# Material for this task
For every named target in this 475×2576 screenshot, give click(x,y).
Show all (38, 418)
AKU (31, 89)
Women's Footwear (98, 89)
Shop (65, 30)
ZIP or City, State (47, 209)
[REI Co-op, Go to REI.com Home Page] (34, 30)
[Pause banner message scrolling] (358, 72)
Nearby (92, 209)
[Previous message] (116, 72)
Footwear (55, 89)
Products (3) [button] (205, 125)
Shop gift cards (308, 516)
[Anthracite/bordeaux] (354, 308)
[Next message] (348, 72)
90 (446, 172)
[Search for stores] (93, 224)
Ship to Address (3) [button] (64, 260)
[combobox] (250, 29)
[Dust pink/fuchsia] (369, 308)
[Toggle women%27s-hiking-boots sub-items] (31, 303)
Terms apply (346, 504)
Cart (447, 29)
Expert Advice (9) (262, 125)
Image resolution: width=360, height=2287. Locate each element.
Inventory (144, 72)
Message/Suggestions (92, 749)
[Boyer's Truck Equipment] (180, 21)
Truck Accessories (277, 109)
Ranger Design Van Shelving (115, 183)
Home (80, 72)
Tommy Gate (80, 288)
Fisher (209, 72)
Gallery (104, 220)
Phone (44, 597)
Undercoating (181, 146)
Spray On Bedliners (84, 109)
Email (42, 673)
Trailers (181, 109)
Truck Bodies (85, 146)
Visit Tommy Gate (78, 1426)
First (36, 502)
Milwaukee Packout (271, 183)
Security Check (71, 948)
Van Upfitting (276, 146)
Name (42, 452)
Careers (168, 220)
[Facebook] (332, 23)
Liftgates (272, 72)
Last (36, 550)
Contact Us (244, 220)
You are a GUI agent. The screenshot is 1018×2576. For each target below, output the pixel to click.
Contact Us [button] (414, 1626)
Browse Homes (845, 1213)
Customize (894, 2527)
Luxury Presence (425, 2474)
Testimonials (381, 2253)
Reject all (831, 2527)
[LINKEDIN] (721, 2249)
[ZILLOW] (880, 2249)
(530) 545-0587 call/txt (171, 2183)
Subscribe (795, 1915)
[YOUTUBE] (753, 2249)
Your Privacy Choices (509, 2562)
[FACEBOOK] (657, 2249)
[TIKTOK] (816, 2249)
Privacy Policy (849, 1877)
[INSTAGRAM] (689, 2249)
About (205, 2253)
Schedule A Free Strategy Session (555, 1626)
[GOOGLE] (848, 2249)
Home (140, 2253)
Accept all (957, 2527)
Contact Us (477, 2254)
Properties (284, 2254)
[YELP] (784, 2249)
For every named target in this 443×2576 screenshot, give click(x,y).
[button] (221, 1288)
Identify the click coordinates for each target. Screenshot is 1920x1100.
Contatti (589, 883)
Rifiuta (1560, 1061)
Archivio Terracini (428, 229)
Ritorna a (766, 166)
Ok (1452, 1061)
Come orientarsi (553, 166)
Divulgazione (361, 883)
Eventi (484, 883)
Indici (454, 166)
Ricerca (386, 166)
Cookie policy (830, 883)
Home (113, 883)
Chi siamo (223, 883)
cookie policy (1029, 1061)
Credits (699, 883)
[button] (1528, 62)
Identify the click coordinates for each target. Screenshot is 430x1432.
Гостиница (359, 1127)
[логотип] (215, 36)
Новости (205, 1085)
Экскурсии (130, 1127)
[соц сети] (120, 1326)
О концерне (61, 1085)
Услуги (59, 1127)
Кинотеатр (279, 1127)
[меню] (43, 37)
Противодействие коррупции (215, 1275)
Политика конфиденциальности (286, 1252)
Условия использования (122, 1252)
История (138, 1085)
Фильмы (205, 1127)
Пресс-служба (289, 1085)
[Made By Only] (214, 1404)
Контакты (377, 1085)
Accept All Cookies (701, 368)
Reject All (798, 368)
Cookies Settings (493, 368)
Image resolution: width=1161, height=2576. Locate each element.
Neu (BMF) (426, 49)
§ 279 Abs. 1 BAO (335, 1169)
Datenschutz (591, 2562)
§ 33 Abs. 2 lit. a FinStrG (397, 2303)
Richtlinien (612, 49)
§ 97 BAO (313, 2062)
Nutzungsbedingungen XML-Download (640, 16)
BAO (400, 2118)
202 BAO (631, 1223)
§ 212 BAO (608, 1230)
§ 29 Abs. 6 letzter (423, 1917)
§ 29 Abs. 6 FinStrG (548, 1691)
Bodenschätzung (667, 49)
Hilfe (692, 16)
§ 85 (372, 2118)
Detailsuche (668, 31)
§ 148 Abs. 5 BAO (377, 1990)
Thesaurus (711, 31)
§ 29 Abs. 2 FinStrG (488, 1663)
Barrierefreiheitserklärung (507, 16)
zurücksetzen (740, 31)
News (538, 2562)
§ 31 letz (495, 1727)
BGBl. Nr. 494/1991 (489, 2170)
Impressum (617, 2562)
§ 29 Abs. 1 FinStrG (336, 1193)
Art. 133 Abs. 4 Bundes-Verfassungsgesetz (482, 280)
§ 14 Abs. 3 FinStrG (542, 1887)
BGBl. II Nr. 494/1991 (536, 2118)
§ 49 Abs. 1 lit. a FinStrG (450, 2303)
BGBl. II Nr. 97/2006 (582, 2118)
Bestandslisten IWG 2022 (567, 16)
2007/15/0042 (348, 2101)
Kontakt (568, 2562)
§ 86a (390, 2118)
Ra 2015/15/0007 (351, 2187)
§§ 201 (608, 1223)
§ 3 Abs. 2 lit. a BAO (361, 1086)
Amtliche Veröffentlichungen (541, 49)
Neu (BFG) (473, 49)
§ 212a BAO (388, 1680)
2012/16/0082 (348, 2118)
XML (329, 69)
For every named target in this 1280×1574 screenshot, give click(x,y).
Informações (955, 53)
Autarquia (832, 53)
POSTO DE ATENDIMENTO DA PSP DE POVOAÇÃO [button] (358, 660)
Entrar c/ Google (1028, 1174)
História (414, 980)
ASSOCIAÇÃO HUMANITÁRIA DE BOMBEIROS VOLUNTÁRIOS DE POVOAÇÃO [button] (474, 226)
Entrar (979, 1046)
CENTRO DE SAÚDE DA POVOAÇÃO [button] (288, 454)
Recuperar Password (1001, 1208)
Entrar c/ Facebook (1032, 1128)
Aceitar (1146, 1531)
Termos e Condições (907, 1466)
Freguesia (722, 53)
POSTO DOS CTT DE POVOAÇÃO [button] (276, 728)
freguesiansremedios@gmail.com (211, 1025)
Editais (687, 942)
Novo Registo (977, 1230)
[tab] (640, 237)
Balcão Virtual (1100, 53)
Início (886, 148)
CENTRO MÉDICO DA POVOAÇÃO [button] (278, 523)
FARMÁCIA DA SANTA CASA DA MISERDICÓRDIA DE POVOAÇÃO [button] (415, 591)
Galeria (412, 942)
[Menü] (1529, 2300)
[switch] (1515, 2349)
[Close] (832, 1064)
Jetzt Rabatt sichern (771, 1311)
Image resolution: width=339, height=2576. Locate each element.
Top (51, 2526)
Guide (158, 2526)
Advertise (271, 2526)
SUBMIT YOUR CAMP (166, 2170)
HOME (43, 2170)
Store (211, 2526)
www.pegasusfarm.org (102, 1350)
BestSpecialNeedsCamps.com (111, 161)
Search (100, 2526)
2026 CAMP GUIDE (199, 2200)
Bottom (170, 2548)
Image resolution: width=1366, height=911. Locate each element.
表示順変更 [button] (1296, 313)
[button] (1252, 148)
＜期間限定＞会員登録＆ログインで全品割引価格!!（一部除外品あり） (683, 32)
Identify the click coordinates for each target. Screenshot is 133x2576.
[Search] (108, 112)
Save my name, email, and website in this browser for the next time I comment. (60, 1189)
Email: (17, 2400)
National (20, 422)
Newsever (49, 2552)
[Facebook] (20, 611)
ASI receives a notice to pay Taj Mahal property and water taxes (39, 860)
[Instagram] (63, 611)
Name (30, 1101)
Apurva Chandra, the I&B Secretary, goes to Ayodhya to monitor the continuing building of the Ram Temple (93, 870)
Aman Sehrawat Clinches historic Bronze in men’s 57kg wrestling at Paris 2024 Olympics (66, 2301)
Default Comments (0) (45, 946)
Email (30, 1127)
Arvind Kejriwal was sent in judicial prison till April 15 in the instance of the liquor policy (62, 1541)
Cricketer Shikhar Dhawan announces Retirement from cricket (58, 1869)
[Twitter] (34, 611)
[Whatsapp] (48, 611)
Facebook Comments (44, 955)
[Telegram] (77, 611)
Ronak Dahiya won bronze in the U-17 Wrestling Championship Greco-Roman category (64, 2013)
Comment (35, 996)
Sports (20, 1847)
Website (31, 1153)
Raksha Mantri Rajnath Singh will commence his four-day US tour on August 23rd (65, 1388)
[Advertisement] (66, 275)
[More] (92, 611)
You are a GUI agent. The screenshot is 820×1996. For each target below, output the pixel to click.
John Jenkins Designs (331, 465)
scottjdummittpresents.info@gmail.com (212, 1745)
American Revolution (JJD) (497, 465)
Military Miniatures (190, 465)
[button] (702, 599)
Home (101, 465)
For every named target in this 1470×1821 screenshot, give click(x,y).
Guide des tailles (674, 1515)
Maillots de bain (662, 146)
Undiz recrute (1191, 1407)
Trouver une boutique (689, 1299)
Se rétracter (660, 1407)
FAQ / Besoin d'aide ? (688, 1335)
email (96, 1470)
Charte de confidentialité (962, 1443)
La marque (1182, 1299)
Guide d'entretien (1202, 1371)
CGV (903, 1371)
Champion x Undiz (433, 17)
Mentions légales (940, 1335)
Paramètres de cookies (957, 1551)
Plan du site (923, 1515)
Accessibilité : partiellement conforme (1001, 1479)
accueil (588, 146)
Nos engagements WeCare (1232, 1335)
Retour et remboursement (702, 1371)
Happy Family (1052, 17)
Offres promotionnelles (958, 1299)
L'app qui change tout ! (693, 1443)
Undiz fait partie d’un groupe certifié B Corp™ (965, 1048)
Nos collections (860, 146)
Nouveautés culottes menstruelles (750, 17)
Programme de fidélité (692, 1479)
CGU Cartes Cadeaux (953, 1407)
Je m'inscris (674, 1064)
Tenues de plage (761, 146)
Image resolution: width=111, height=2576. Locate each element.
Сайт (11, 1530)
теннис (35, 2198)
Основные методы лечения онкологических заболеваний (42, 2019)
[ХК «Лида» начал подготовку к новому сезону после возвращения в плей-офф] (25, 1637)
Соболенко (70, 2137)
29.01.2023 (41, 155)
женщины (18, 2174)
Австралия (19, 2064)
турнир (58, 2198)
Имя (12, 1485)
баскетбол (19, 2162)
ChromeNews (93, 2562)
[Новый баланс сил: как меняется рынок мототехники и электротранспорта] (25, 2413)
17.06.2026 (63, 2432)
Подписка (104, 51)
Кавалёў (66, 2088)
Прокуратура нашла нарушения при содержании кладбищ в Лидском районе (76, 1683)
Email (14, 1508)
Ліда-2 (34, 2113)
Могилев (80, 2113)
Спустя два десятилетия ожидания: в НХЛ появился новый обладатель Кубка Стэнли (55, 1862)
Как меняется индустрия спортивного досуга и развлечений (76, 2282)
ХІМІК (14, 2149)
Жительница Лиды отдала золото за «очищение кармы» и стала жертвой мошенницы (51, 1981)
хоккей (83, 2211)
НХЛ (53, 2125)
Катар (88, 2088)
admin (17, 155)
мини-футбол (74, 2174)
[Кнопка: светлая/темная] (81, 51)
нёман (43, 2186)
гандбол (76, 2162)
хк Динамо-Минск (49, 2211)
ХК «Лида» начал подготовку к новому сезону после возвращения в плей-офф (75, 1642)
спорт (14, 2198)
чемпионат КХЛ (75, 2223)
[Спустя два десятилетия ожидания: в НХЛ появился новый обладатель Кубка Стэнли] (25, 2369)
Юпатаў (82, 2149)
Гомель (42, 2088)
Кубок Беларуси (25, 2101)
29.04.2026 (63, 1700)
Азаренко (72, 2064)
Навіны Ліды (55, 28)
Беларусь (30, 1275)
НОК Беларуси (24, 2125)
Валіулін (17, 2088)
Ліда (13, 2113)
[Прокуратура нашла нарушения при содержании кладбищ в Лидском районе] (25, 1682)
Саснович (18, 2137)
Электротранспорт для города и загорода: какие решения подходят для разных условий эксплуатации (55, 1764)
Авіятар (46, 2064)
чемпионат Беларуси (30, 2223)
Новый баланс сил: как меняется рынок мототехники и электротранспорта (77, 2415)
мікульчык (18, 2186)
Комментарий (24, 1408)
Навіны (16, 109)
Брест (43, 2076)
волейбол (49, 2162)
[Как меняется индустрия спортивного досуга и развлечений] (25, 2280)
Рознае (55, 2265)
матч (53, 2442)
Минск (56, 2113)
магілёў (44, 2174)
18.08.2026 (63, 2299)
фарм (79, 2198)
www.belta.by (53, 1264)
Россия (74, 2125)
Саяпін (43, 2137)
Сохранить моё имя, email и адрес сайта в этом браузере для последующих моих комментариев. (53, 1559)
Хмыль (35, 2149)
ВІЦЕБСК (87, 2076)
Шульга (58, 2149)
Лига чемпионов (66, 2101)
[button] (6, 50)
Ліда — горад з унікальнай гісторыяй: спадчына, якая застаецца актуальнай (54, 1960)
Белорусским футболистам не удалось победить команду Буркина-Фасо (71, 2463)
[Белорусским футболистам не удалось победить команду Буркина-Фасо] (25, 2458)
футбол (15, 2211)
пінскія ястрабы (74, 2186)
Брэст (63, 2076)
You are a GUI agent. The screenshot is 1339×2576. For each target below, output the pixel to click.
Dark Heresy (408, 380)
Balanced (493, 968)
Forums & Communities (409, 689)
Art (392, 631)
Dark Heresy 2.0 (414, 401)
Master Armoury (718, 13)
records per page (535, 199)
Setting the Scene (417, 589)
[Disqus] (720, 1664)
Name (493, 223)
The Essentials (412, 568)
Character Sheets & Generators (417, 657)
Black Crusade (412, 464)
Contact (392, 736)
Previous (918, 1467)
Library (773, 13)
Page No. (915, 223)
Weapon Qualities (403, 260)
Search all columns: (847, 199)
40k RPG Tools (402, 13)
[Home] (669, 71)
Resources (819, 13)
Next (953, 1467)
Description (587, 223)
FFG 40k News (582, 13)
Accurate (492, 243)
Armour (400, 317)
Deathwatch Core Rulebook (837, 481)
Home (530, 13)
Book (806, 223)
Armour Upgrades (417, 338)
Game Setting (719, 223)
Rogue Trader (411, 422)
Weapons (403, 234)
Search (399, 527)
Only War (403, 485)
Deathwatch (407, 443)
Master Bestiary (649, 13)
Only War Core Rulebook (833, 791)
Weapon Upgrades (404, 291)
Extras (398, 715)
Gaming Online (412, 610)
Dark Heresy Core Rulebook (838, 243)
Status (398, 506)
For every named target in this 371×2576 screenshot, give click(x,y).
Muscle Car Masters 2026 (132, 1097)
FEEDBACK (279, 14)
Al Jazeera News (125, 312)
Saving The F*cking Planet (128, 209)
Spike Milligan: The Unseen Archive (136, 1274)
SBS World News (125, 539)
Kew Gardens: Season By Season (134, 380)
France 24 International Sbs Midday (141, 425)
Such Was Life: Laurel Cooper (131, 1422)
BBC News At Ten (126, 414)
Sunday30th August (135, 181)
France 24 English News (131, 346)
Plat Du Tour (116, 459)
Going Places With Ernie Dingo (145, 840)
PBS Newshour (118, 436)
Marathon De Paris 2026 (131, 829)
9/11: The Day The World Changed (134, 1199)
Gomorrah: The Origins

# About this task
Would you quote everything above from the line containing "Products (3) [button] (205, 125)" down to the line containing "Contact Us (244, 220)"? Include both of those lines and nothing else.

# Exercise response
Products (3) [button] (205, 125)
Shop gift cards (308, 516)
[Anthracite/bordeaux] (354, 308)
[Next message] (348, 72)
90 (446, 172)
[Search for stores] (93, 224)
Ship to Address (3) [button] (64, 260)
[combobox] (250, 29)
[Dust pink/fuchsia] (369, 308)
[Toggle women%27s-hiking-boots sub-items] (31, 303)
Terms apply (346, 504)
Cart (447, 29)
Expert Advice (9) (262, 125)
Image resolution: width=360, height=2287. Locate each element.
Inventory (144, 72)
Message/Suggestions (92, 749)
[Boyer's Truck Equipment] (180, 21)
Truck Accessories (277, 109)
Ranger Design Van Shelving (115, 183)
Home (80, 72)
Tommy Gate (80, 288)
Fisher (209, 72)
Gallery (104, 220)
Phone (44, 597)
Undercoating (181, 146)
Spray On Bedliners (84, 109)
Email (42, 673)
Trailers (181, 109)
Truck Bodies (85, 146)
Visit Tommy Gate (78, 1426)
First (36, 502)
Milwaukee Packout (271, 183)
Security Check (71, 948)
Van Upfitting (276, 146)
Name (42, 452)
Careers (168, 220)
[Facebook] (332, 23)
Liftgates (272, 72)
Last (36, 550)
Contact Us (244, 220)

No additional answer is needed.